Moreover, while the Cold War was primarily a contest between the United States and the Soviet Union, today the myriad actual and potential cyber actors makes the creation of an effective policy more difficult. Any eventual U.S. strategy would have to be able to deter, defend against, and respond to attacks from a variety of state and non-state sources.
The non-state aspect of cyber warfare is another potential problem for the formulation of a cyber strategy, and raises a host of questions: What, if anything, should be done to third parties who sell cyber weapons to enemies of the United States who then use them in an attack? Should U.S. companies which develop such weapons be subject to export controls in the same way that other weapons or nuclear materials are? How would controls work with privacy and copyright laws, since the details of a given piece of software needed for an export control determination could also be used to negate the effects of that software?
Cyber warfare might also have direct implications for nuclear policy. For instance, if a cyber attack targeted a nuclear facility, what should the response be? If the effects of the attack were serious enough, could it be considered a nuclear attack, thereby inviting a nuclear strike in retaliation? These are the sorts of questions which an effective U.S. cyber strategy must seek to answer.

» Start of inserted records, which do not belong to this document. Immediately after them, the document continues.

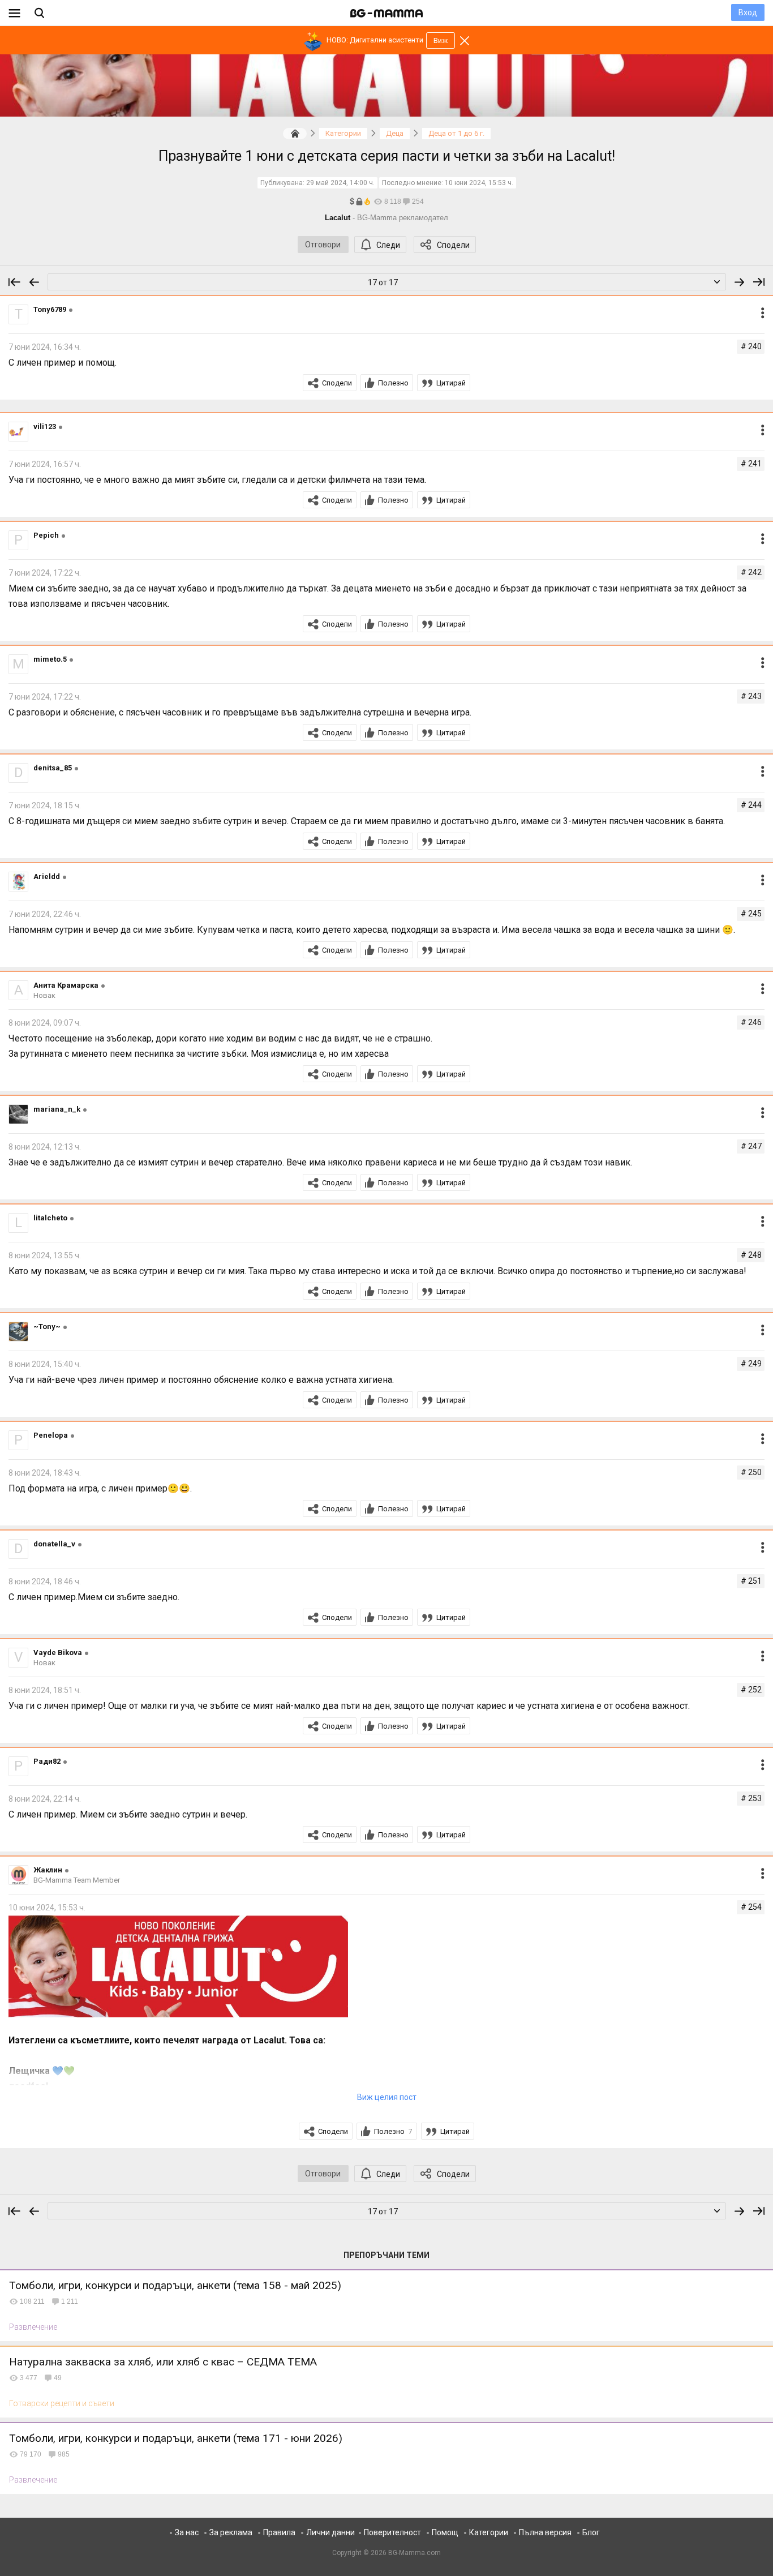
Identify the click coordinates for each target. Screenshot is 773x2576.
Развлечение (33, 2326)
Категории (488, 2532)
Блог (591, 2532)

Developments in the cyber realm have been described variously by observers as a new arms race, as potential acts of war, and as a new “Code War” in place of the old Cold War. All of these epithets evoke the language of nuclear weapons and the rivalry between the two nuclear-armed superpowers. However, despite the similarities being drawn and the useful conceptual comparisons, the challenges posed by cyber warfare are quite different from those faced by the U.S. in the early years of the Cold War, and any cyber strategy should reflect this. One nevertheless does hope that the emerging realm of cyber warfare can be managed among the various participants as well as nuclear weapons have been for the past 60 years.